◆ Do this
Set down each of the records below word for word, omitting the pictures.

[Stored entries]

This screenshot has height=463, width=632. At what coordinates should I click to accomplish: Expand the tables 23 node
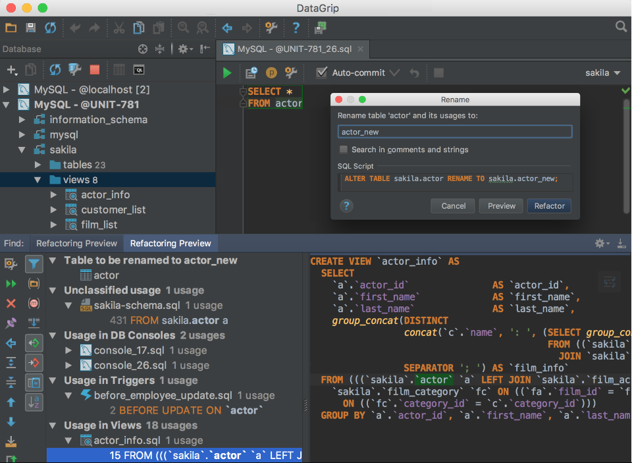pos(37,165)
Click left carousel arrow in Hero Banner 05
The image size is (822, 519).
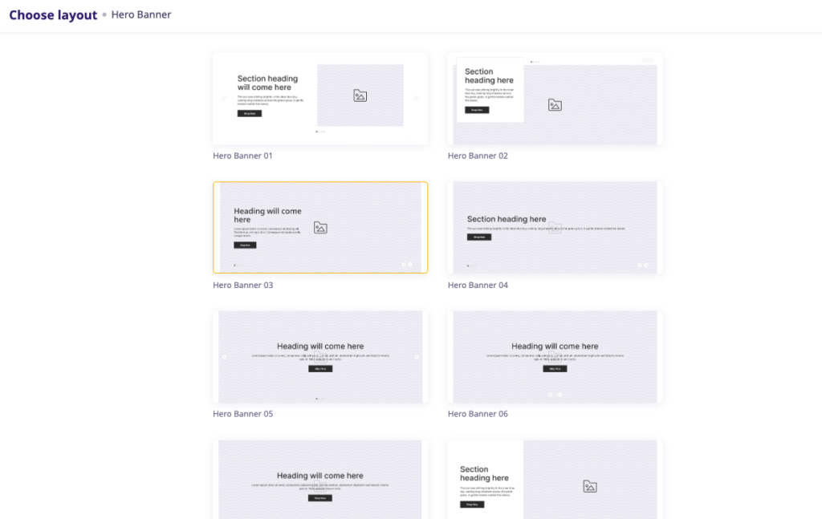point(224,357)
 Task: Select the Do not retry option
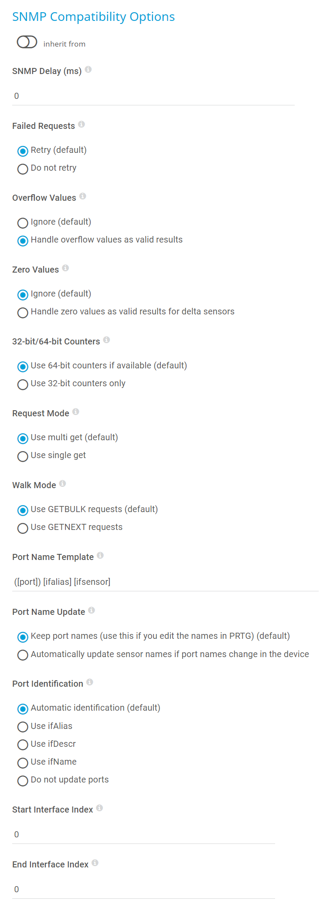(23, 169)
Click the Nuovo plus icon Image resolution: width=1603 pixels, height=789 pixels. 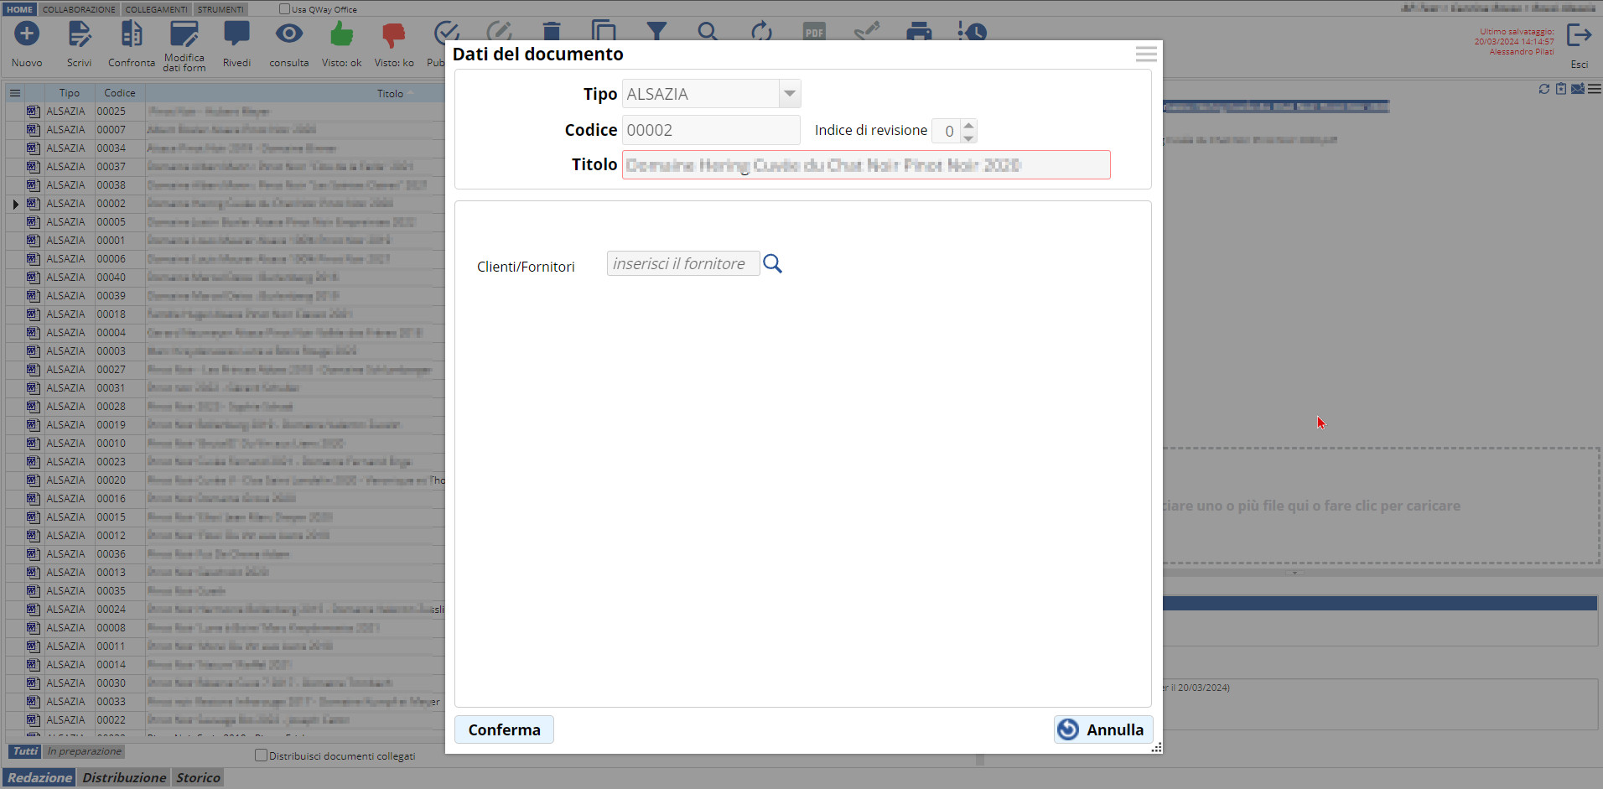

◆ The response
This screenshot has height=463, width=632. At what coordinates should I click to accomplish: Expand the tables 23 node
pos(37,165)
Click left carousel arrow in Hero Banner 05
The image size is (822, 519).
point(224,357)
 Task: Select the Do not retry option
(23, 169)
Click the Nuovo plus icon Image resolution: width=1603 pixels, height=789 pixels. 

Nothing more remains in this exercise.